The Greater Toronto Area housing market bounced back from its summer slump in September; however a severe lack of supply continues to firmly constrain sales below last year’s levels, while pushing prices to new highs.
The latest numbers from the Toronto Regional Real Estate Board reveal that buyers returned to market with renewed fall vigour, marking the third-hottest September on record with 9,046 transactions, though that remains -18% under the 2020 benchmark. The average home price has officially breached the $1.1-million mark at $1,136,280, an increase of 18.3% year over year, and 6.1% from August.

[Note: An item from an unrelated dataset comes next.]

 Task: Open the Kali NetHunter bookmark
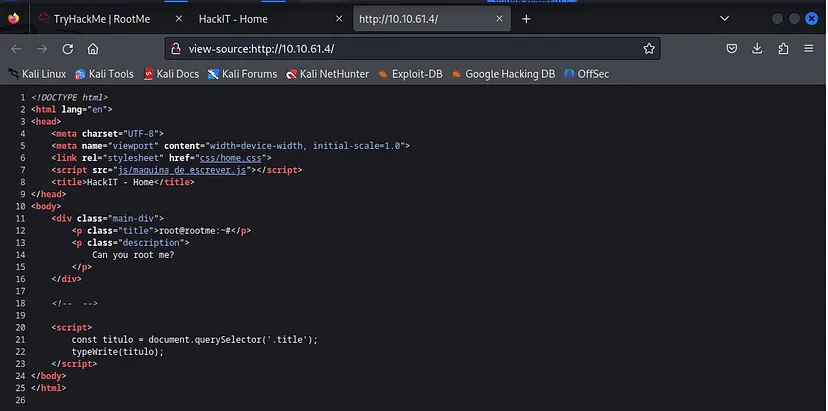[x=327, y=74]
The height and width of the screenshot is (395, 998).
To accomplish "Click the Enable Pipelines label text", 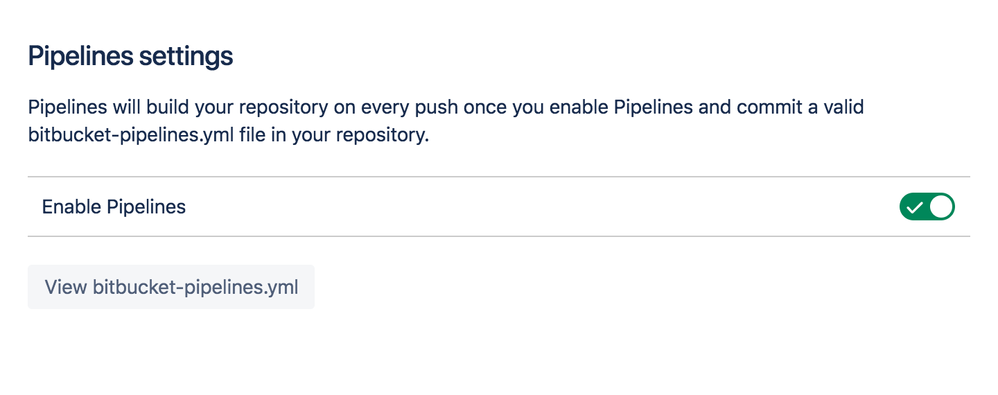I will [114, 207].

Sellers Continue to Have the Upper Hand in Today’s Market
As has been the trend over the last six months, the region remains ensnared in a tight sellers’ market with the number of sales accounting for 67% of all new listings, the sharp lack of which is being keenly felt by prospective buyers. A total of 13,483 homes were brought to market in September, down -34% from the same time frame in 2020, though marking a small improvement from August by 2,874.
According to TRREB President Kevin Crigger, the lack of housing supply in the GTA has become a chronic issue that now requires a united approach beyond measures to decrease buyer demand, such as the stress test increase introduced in June.

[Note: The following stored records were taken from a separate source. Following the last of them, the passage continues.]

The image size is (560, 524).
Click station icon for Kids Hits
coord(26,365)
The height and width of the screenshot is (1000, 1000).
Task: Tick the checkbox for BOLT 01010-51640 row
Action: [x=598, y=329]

“Demand has remained incredibly robust throughout September with many qualified buyers who would buy a home tomorrow provided they could find a suitable property. With new listings in September down by one third compared to last year, purchasing a home for many is easier said than done,” he stated in the board’s release. “The lack of housing supply and choice has reached a critical juncture. Bandaid policies to artificially suppress demand have not been effective. This is not an issue that can be solved by one level of government alone. There needs to be collaboration federally, provincially, and locally on a solution.”
Home Prices Up by Double Digits Across TRREB Region
While demand for condos has been roaring back over the past few months – it was the only home type to see a year-over-year increase in sales – the bulk of price growth continues to be in the single-family home segments. Check out how prices have performed for detached and semi-detached houses, townhouses, and condos in the City of Toronto and the GTA below:
Price Growth is Hottest Outside City of Toronto
As we’ve seen over the course of the pandemic, the steepest price growth hasn’t been happening in downtown Toronto, but in the various counties and municipalities that make up the remainder of the GTA.
Average home prices rose at the greatest pace in Simcoe County and Durham Region, up 32% year over year to $977,643 and $968,136, respectively. To put that in perspective, that’s just shy of the growth experienced by the GTA in the spring of 2017, which sounded the provincial alarm, and the rollout of the Ontario Fair Housing Plan.
Meanwhile, home sales fell -39% in Simcoe County with 237 transactions, while 360 homes were listed, a decline of -26%, leading to an SNLR (Sales-to-New-Listings Ratio) of 66%. This ratio measures the level of competition in the market; a range between 40 – 60% indicates a balanced market, with below and above that threshold indicating buyers’ and sellers’ markets, respectively.
Durham Region saw sales fall -33% with 1,006 transactions, new listings decline by -30%, and a steep SNLR of 77%.
Peel Region is experiencing the hottest sellers’[ market in the region with an SNLR of 80%, fueled by a -40%-year-over-year plunge in new listings. Sales fell -23% with 1,829 transactions, while prices rose 20% to $1,087,321.
Similarly, Halton Region’s SNLR sits at 77%, following a -34% drop in new listings, and a -28% decline in sales, with 835 transactions. Prices in the area rose 15% to an average of $1,247,856.
York Region continues to the be priciest in all of the GTA, with homes selling for an average of $1,359,010 (+27%). Sales and new listings fell -17% and 37% year over year respectively, as 1,695 homes changed hands, leading to an SNLR of 70%.
Meanwhile, sizzling sellers’ conditions extend all the way to Dufferin County, with an SNLR of 76%. That’s due to a drop in new listings of -37%, constraining sales to just 47 transactions (-42%), while the average home price rose 15% to $756,479.